Fulguration is also used to destroy small, superficial bladder tumors, particularly in non-muscle-invasive bladder cancer. For tiny or recurrent tumors, fulguration can sometimes be done during an outpatient cystoscopy rather than requiring a full surgical resection. Because bladder cancer has a high recurrence rate, patients who undergo fulguration for tumors need regular follow-up cystoscopies. These typically start three months after treatment and continue at intervals for at least two years, since most recurrences show up in that window.

What Recovery Looks Like

Because the procedure is done through the urethra with no external incisions, physical recovery is relatively quick compared to open surgery. Most people go home the same day. Some patients may have a urinary catheter placed temporarily, depending on how much tissue was treated and whether there’s swelling that could make urination difficult in the short term.

The most common complaint afterward is bladder spasms, which feel like sudden pelvic cramping along with a strong urge to urinate and burning during urination. These spasms are caused by irritation of the bladder muscle and are usually short-lived, lasting seconds to minutes at a time. Medications that relax the bladder muscle can help manage this discomfort during recovery. Blood in the urine is also normal for the first few days after the procedure and typically clears on its own.

Risks and Complications

Fulguration is generally considered low-risk, but it isn’t without potential complications. Bladder perforation is the most serious concern. In a large study of over 1,500 patients undergoing transurethral bladder procedures, perforation occurred in about 10% of cases. That number sounds alarming, but context matters: 95% of those perforations were small tears in the outer bladder wall rather than full punctures into the abdominal cavity, and 86% required no treatment beyond leaving a catheter in place for a few extra days. Only a small fraction needed surgical repair.

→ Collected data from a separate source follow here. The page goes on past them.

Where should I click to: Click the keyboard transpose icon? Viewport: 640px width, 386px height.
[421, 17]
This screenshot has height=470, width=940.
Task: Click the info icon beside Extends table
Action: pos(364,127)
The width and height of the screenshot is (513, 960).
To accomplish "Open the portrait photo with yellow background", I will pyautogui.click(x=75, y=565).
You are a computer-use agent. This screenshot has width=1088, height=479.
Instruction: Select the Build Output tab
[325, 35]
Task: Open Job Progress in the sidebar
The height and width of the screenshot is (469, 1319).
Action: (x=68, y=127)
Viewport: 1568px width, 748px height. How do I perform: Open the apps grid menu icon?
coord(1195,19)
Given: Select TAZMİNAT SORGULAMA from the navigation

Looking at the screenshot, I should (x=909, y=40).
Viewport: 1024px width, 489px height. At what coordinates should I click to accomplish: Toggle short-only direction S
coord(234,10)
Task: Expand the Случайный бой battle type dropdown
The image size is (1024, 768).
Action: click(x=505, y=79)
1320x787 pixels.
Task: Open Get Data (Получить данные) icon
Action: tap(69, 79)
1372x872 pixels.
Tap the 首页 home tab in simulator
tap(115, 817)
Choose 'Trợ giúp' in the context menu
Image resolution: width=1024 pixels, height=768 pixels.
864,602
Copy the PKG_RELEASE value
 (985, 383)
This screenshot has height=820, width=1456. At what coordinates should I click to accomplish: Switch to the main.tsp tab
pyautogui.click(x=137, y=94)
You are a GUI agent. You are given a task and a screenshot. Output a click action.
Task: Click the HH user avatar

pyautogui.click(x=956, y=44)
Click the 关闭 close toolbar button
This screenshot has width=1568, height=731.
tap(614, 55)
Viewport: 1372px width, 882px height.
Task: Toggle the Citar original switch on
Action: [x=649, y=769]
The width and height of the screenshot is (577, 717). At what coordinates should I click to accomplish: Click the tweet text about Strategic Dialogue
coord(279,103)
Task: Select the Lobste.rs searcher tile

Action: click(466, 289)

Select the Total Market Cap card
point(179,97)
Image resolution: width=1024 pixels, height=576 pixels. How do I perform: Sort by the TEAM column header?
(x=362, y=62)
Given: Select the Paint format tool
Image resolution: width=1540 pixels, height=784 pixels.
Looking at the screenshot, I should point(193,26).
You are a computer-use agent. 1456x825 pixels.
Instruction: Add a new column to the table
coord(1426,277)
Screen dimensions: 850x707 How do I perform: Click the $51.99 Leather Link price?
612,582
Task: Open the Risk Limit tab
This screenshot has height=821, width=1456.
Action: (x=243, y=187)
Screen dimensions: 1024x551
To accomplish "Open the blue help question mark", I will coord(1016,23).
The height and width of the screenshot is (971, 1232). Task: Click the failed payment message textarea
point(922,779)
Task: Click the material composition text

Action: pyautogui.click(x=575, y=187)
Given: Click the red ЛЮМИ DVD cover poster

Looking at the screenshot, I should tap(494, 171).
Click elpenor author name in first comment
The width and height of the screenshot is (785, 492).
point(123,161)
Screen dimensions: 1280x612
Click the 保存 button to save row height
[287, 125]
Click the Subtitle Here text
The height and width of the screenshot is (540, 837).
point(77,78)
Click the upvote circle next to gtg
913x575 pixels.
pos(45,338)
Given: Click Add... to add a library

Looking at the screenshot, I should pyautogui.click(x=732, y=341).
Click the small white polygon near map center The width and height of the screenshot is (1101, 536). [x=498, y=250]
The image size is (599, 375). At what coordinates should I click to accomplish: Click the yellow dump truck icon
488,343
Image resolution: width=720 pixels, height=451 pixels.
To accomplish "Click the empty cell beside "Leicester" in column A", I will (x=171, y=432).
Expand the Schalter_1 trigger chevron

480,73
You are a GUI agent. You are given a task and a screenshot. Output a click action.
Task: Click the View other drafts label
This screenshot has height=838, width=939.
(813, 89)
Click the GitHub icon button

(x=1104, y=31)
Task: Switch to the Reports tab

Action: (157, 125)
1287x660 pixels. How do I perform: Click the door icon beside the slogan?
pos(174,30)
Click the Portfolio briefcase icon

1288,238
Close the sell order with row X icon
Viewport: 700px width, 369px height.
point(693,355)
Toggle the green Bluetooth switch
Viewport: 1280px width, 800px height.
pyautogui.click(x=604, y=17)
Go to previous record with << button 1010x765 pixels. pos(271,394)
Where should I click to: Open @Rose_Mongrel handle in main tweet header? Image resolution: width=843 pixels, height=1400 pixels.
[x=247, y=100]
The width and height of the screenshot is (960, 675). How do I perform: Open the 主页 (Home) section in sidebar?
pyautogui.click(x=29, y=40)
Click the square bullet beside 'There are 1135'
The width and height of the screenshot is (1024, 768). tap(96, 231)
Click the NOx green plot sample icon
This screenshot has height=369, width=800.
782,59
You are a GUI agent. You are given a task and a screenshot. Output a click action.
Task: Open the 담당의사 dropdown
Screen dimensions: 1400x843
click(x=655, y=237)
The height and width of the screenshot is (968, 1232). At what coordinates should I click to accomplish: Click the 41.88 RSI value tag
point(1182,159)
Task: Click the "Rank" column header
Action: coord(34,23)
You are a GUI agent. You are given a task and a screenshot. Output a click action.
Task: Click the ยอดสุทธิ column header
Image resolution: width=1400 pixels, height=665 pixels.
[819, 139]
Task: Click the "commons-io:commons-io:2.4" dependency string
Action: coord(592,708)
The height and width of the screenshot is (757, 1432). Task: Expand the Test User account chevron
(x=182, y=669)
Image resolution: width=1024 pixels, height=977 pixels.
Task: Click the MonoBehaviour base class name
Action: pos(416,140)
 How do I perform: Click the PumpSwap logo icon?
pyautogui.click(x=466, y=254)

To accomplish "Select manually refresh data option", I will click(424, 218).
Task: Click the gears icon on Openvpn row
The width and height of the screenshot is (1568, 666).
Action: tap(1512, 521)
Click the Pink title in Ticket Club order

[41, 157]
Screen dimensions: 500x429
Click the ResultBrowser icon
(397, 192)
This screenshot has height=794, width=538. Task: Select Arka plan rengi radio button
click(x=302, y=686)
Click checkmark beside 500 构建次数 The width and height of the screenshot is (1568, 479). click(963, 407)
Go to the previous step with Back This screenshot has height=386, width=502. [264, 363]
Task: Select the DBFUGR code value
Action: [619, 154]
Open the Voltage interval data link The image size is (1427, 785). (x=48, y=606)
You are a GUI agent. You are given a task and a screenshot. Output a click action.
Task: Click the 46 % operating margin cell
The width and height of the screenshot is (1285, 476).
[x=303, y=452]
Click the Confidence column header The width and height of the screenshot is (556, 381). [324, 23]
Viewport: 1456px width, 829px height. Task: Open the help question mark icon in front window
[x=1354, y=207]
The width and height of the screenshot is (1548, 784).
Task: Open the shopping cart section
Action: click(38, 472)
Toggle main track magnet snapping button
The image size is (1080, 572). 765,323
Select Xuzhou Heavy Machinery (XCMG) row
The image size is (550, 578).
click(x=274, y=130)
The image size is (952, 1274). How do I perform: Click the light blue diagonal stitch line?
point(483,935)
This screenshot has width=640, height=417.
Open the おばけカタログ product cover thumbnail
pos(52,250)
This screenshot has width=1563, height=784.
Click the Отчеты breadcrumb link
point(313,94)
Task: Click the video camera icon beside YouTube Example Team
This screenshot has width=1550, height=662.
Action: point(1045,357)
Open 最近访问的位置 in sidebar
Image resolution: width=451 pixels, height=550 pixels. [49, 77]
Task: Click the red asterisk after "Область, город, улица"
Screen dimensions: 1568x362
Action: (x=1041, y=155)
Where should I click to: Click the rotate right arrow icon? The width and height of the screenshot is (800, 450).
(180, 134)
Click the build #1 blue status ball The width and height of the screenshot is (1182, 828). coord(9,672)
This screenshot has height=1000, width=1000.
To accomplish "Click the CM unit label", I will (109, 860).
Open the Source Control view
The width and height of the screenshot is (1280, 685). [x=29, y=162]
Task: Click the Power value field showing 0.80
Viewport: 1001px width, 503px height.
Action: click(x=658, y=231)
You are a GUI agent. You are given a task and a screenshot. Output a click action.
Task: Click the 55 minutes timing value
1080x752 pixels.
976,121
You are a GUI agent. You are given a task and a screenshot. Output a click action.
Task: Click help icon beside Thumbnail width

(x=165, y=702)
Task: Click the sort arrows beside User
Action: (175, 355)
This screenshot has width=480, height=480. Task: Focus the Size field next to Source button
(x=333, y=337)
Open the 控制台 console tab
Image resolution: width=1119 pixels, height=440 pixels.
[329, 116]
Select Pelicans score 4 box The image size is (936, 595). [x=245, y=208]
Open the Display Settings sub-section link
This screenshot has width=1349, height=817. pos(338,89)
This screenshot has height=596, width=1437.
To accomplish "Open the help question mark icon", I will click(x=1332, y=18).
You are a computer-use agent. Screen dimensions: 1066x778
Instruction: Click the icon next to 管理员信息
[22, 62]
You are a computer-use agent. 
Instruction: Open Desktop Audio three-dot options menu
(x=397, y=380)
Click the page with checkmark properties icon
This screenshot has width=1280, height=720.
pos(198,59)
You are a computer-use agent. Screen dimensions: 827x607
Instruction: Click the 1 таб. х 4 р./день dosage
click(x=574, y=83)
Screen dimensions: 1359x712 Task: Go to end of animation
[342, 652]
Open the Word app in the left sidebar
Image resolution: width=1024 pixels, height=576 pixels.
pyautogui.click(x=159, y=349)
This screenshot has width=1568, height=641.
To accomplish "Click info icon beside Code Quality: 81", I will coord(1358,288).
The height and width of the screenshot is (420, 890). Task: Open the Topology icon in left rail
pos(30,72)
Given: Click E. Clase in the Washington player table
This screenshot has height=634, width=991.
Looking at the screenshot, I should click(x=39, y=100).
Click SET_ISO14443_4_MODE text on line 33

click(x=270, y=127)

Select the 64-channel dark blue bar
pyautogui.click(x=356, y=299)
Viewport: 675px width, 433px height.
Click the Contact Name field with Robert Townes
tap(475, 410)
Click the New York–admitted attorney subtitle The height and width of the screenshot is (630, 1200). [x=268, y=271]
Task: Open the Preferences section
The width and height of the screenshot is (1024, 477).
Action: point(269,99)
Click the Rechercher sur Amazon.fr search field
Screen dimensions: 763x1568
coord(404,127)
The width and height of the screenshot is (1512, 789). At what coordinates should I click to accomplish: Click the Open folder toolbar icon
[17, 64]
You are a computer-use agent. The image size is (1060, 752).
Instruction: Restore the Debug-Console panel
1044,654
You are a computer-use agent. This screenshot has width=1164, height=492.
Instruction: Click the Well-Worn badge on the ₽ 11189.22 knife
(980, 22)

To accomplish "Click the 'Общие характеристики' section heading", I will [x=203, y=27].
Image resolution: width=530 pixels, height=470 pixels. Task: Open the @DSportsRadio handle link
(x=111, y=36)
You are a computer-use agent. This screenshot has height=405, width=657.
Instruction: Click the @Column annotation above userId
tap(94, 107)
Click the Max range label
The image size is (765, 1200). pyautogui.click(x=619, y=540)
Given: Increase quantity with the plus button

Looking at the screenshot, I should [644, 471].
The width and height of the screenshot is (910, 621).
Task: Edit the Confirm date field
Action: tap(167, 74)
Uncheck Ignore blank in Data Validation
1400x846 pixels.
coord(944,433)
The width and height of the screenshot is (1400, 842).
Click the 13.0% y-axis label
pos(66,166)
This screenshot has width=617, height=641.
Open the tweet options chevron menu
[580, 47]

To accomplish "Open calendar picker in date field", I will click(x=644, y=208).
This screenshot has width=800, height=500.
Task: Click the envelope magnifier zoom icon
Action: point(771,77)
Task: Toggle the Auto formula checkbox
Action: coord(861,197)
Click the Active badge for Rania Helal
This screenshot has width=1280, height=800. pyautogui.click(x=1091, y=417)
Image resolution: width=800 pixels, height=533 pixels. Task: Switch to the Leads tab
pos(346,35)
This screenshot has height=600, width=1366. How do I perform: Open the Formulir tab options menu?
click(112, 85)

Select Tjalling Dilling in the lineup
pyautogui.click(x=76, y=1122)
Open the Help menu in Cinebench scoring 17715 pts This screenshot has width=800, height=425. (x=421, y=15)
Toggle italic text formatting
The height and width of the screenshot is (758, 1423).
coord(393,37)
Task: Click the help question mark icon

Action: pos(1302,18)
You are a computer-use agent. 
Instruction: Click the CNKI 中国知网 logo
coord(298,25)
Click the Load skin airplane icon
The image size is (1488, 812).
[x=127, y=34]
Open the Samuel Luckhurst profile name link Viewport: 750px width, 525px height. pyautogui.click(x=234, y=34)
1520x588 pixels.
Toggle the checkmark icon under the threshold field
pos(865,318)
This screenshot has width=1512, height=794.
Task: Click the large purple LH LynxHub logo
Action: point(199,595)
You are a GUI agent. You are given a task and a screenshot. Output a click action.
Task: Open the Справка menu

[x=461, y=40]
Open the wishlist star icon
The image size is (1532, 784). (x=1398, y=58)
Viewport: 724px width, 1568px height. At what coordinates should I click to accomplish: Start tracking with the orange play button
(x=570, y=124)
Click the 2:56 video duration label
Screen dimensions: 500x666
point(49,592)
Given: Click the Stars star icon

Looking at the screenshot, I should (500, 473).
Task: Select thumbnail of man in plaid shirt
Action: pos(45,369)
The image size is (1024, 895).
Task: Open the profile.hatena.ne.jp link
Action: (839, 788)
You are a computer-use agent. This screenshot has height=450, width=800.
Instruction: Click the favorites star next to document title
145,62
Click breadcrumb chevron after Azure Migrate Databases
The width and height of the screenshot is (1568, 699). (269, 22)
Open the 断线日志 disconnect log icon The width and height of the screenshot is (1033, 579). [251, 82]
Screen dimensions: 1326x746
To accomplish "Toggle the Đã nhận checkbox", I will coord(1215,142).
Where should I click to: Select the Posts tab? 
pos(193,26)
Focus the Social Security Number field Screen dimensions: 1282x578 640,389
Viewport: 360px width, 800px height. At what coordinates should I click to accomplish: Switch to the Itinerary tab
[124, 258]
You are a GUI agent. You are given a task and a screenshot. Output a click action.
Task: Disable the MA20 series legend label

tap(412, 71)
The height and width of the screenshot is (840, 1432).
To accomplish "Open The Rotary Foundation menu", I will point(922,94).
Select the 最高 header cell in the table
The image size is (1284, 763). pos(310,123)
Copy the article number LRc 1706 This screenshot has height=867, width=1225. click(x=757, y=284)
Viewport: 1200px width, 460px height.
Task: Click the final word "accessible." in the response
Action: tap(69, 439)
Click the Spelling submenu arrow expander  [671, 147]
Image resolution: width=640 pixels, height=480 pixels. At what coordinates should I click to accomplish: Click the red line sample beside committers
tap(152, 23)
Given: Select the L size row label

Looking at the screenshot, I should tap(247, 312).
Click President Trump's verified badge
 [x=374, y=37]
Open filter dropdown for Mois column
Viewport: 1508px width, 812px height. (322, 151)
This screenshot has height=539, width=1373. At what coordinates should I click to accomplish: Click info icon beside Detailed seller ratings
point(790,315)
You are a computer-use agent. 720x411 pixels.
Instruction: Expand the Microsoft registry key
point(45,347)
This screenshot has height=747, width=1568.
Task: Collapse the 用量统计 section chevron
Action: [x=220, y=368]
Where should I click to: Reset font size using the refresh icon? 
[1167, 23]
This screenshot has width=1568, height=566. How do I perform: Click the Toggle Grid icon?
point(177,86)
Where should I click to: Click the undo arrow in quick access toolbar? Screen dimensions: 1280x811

Urinary tract infections are another possibility, since any instrument passed through the urethra introduces a small risk of bacteria entering the bladder. Temporary bleeding is common and expected. Significant bleeding that requires intervention is uncommon.

Fulguration vs. Other Bladder Treatments

Fulguration targets the surface layer of tissue. It’s a coagulation technique, meaning it destroys cells through heat but doesn’t cut or remove tissue the way a full resection does. This makes it well-suited for shallow lesions and small growths but not appropriate for tumors that have invaded deeper into the bladder wall. For deeper or larger tumors, surgeons typically perform a transurethral resection, which physically shaves away tissue for examination under a microscope.

Laser ablation is another alternative that uses light energy instead of electrical current to destroy tissue. Both fulguration and laser work on a similar principle of applying targeted heat, but they use different energy sources. The choice between them often comes down to the surgeon’s preference, the specific condition being treated, and the equipment available. For Hunner lesions in interstitial cystitis, both fulguration and laser ablation are recognized treatment options in clinical guidelines.